╭──
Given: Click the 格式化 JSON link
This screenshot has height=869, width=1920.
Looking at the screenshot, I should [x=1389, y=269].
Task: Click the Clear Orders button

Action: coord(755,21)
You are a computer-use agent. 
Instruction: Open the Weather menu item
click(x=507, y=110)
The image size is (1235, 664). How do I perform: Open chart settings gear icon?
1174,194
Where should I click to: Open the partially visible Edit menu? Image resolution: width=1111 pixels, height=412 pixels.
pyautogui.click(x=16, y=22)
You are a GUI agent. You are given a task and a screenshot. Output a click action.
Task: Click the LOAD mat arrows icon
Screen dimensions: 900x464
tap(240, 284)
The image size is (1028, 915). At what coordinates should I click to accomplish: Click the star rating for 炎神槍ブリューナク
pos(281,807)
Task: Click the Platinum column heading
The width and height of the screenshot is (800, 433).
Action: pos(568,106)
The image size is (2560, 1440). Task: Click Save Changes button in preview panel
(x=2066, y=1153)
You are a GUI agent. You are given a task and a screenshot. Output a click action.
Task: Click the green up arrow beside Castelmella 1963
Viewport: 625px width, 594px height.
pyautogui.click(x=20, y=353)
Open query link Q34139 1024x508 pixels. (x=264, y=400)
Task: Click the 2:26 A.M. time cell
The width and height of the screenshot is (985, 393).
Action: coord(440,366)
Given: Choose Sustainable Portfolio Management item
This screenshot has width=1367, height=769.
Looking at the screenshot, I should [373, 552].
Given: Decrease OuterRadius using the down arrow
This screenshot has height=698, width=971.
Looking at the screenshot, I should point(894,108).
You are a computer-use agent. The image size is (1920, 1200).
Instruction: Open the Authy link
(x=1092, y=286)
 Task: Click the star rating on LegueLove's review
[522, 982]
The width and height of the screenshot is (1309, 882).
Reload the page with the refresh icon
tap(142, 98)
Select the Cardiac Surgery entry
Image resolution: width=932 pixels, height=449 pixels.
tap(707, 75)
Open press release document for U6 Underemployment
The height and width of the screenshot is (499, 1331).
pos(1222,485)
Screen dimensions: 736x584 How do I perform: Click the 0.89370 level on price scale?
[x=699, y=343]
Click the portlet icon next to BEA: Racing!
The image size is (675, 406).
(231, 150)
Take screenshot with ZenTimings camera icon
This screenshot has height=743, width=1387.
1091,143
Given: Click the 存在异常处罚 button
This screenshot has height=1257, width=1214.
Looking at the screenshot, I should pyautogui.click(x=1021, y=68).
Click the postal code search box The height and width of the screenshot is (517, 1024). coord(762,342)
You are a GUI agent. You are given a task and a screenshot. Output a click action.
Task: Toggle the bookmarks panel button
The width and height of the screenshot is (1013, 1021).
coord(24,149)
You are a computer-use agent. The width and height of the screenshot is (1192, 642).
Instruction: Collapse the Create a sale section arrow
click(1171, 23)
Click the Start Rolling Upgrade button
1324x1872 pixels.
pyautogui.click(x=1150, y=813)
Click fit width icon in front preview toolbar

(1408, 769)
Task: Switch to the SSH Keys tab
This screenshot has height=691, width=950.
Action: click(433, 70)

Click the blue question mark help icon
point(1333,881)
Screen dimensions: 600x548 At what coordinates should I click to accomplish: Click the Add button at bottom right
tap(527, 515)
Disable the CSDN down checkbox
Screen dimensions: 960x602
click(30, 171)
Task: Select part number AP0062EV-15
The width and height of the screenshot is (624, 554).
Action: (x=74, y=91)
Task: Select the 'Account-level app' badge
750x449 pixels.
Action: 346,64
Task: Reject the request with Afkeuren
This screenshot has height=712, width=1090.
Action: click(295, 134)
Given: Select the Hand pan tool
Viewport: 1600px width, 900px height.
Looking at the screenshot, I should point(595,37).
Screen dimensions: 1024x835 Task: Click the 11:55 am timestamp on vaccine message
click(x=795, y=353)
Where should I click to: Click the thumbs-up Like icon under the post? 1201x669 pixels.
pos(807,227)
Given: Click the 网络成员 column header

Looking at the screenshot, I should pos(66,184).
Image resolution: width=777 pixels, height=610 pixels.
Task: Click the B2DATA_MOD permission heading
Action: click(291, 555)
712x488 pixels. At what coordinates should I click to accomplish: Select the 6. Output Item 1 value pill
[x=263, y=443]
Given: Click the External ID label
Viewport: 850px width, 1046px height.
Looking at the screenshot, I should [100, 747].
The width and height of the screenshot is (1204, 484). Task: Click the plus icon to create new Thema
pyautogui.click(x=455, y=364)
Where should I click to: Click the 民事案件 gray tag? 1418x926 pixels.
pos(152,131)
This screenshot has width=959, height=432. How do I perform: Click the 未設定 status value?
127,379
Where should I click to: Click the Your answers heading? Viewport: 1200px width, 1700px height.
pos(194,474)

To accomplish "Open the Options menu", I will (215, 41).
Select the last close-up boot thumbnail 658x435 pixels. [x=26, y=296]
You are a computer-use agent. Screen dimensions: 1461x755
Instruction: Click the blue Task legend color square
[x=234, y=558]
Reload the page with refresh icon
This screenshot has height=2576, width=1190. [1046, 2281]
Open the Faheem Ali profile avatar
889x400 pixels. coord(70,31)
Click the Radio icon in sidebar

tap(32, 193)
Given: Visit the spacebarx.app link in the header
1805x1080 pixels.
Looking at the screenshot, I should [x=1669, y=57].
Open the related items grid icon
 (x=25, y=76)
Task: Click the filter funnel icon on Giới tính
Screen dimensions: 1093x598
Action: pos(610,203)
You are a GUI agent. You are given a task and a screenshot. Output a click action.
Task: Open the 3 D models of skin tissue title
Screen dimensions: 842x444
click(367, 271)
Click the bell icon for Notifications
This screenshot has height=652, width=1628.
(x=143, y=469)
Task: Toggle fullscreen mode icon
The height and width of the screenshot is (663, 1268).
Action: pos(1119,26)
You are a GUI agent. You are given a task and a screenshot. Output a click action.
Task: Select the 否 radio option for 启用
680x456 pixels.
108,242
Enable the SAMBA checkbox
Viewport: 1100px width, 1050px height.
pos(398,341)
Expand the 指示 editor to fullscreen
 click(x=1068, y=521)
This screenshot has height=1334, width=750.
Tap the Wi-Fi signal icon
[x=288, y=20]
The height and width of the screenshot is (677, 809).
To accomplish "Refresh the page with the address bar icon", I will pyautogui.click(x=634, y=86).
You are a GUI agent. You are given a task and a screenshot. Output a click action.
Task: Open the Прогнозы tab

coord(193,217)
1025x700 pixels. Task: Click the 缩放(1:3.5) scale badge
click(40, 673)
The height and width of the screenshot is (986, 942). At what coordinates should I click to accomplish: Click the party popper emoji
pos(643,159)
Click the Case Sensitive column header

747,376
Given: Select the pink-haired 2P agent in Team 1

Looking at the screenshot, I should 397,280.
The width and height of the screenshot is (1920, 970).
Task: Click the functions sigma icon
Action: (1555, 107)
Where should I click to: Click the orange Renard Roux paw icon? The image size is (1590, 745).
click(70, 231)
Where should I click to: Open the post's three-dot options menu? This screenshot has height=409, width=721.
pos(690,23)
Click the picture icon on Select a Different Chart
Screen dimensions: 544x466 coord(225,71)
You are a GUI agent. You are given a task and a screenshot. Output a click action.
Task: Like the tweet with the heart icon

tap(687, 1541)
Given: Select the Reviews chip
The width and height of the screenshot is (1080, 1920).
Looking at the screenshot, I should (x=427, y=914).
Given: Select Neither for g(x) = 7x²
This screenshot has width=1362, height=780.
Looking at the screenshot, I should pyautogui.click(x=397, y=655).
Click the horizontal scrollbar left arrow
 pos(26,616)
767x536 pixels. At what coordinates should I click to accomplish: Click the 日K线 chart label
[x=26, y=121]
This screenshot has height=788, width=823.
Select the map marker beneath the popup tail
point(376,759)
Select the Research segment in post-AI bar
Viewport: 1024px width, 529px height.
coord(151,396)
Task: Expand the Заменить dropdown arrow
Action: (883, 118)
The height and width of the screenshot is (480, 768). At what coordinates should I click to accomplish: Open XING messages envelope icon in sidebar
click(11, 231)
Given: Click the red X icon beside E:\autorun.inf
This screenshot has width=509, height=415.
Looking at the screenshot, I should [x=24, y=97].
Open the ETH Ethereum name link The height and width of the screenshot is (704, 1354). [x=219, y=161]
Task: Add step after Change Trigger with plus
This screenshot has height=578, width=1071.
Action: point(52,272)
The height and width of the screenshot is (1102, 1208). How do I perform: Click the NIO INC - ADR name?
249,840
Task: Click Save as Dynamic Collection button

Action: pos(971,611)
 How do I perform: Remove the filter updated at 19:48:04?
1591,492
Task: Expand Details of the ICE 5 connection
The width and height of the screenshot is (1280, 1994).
╰──
EXERCISE OBJECTIVE: For each line of the entries that holds the word "beside", pull that line out.

RESPONSE:
Task: Click the green up arrow beside Castelmella 1963
Given: Click the red X icon beside E:\autorun.inf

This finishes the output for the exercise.